By mixing musical genres of alt-pop and folk, Paris Paloma's Labour became a social media sensation with its thought-provoking lyricism honoring the feminine rage released a year ago.

We minimize our anger, calling it frustration, impatience, exasperation, or irritation, words that don't convey the intrinsic social and public demand that 'anger' does. We learn to contain our selves: our voices, hair, clothes, and, most importantly, speech.

- Soraya Chemaly, Rage Becomes Her: The Power of Women's Anger

In contemporary times, there's an assumption that women have attained all the rights they've legally fought for over decades. Consequently, as noted in previous essays, much of the discourse surrounding the ongoing oppression faced by women becomes muddled by this assertion. One can counter this dissection of the feminist movement, which results from the manipulation of Western media in depicting such efforts. In a chapter of the book titled Catching a Wave: Reclaiming Feminism in the 21st Century, Pozner (2003) asserts that this phenomenon of antagonizing feminism can be observed in media coverage, perilously defining the overall discourse merely as 'women's issues,' thus resulting in stereotypes that are both invoked and perpetuated in the current sphere. Given the challenges women have encountered in maintaining the feminist conversation in recent years, what can they do to overcome such obstacles for further progress? How can they resist the narrative of feminism's often-assumed obsoleteness as a movement?

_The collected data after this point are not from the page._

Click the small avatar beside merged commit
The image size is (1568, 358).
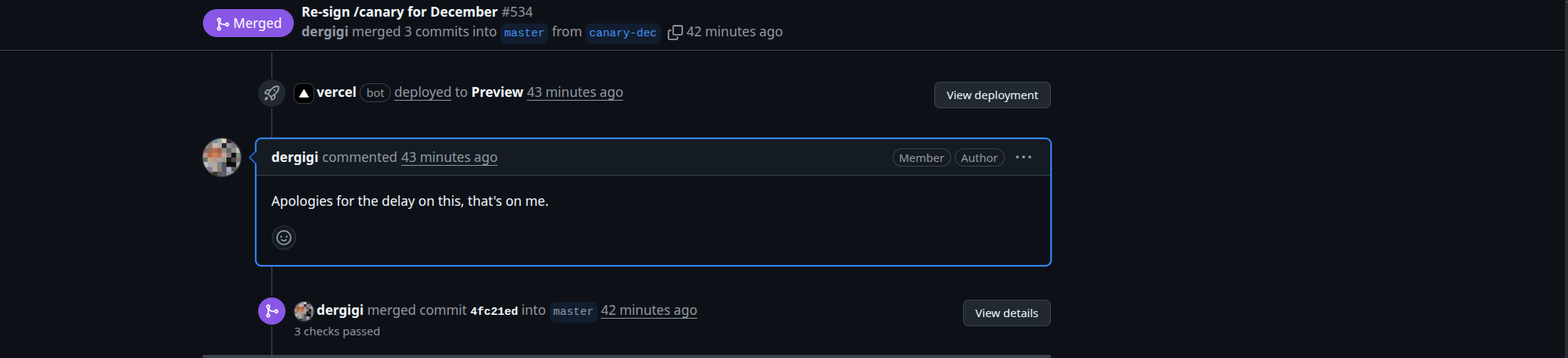304,311
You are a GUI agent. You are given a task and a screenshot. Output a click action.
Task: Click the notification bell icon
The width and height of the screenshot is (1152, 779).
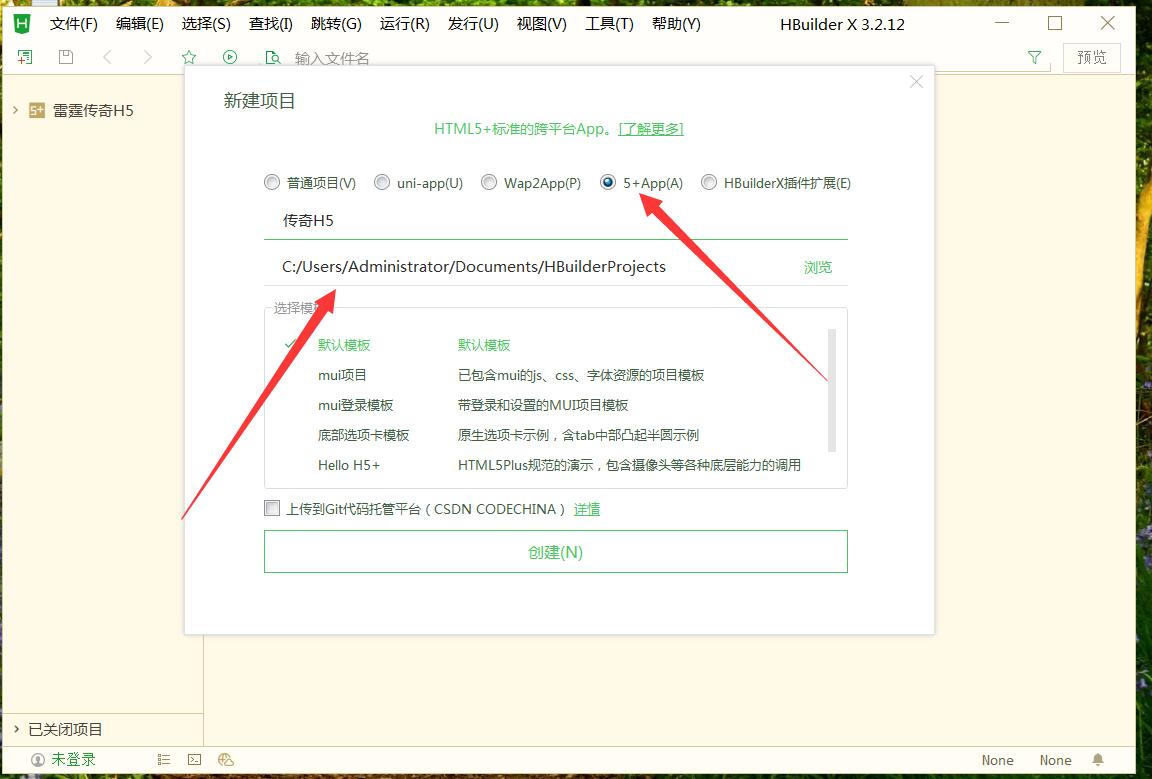click(x=1098, y=760)

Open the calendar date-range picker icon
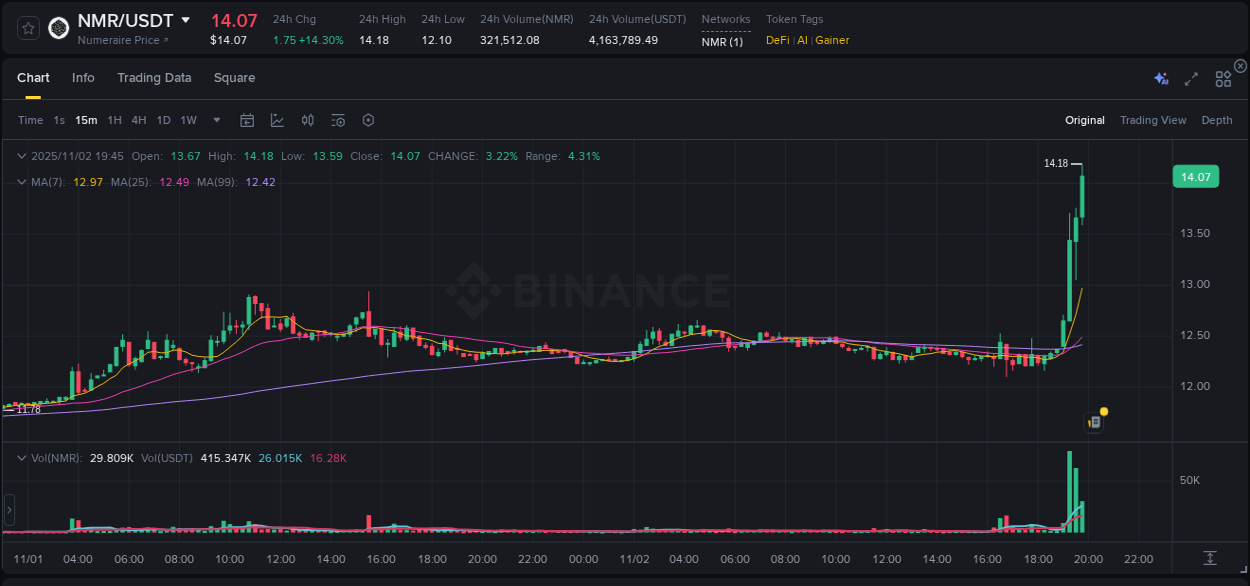pyautogui.click(x=247, y=120)
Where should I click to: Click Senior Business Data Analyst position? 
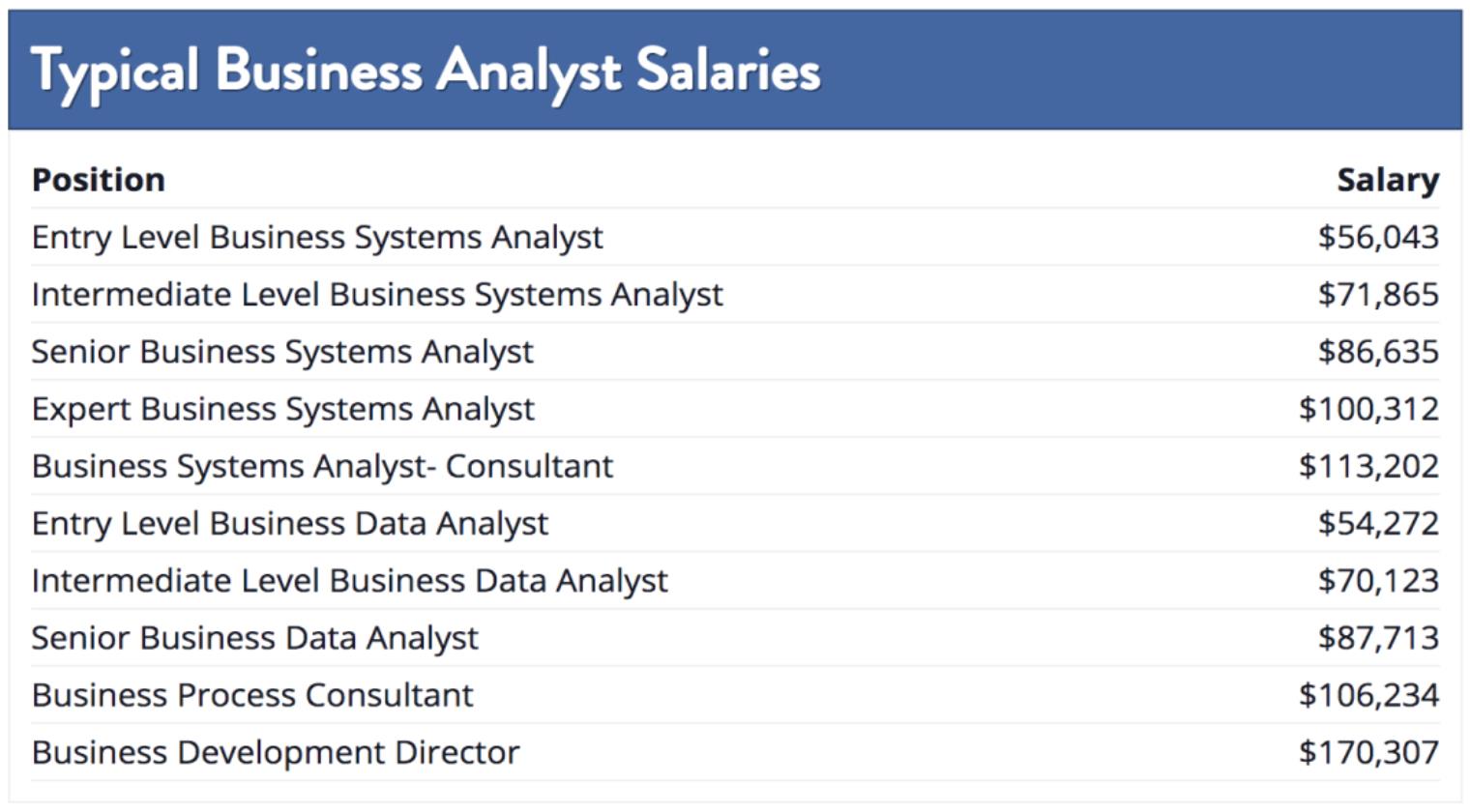255,638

As a response to the trend of misogynistic displays in media particularly during the era of Donald Trump, there has been a resurgence of works categorized as 'female rage' in independent media (Heimberger, 2020). While the term itself has been used by theorists since the 20th century, it has long carried negative connotations due to stereotypes surrounding women's anger perpetuated in media and literature. Beard (1971) contends that attitudes and beliefs suppressing female emotion, particularly anger, trace back to the beginnings of Western civilization, evident in its literature and tragedies throughout history. The resistance against women's natural emotions, coupled with assertions of feminism's irrelevance, intensifies efforts to silence the often marginalized stories of the female experience. Despite its perceived connotations, the concept of female rage persists in literature and independent media, often serving as a tool to challenge and dismantle prevailing opinions in sociopolitical discourse.

In London-based artist Paris Paloma's song 'Labour', we witness such resistance in the opinions toward female rage. At the onset of the song, we are immediately confronted with an image of retaliation—the female persona questions her male partner about why he is holding onto the rope she hangs onto with the sea beneath her—hinting at the simmering anger underlying the song's instrumental. In the first pre-chorus, the female persona directs her query toward her male partner, of which one of them tends to the orchards and gables, providing us with insight into the song's setting. This added detail in the lyrics not only informs us of the period in which the song is set but also serves as a reminder of the longstanding history of women enduring patriarchal practices.

Unsurprisingly, the persona uses profanity in the pre-chorus as the tension between recollection and the present intensifies. However, this accumulated anger does not erupt in the anticipated chorus—instead, it chooses to sustain the momentum created with the use of chants. The lyrics "The capillaries in my eyes are bursting" can be interpreted literally, as the bursting of capillaries occurs not only in instances of burnout or strangulation but also during childbirth—a theme that becomes prevalent in the later parts of the song. The persona questions the romantic dynamic between herself and her male partner, as well as the preconceived role of her partner as her savior. By the end of the first part of the chorus, Paloma simply writes "You make me do too much labour," appearing to offer a straightforward conclusion to an otherwise anticipated section, unless one delves into the nuanced use of the word "labour."

'Labour' encompasses both the physicality of manual work, as earlier stated by the persona, and the act of giving birth—a dual meaning that adds depth to the line. The persona further describes the physical effects of the rigorous work she has endured under her male partner by mentioning the cracking of her calloused hands in the second part of the chorus, and then repeats the last line of the first half. The use of repetition in songs can emphasize its message, and in this instance, Paloma not only highlights the suffering of women in domestic settings but also depicts it as a recurring form of oppression.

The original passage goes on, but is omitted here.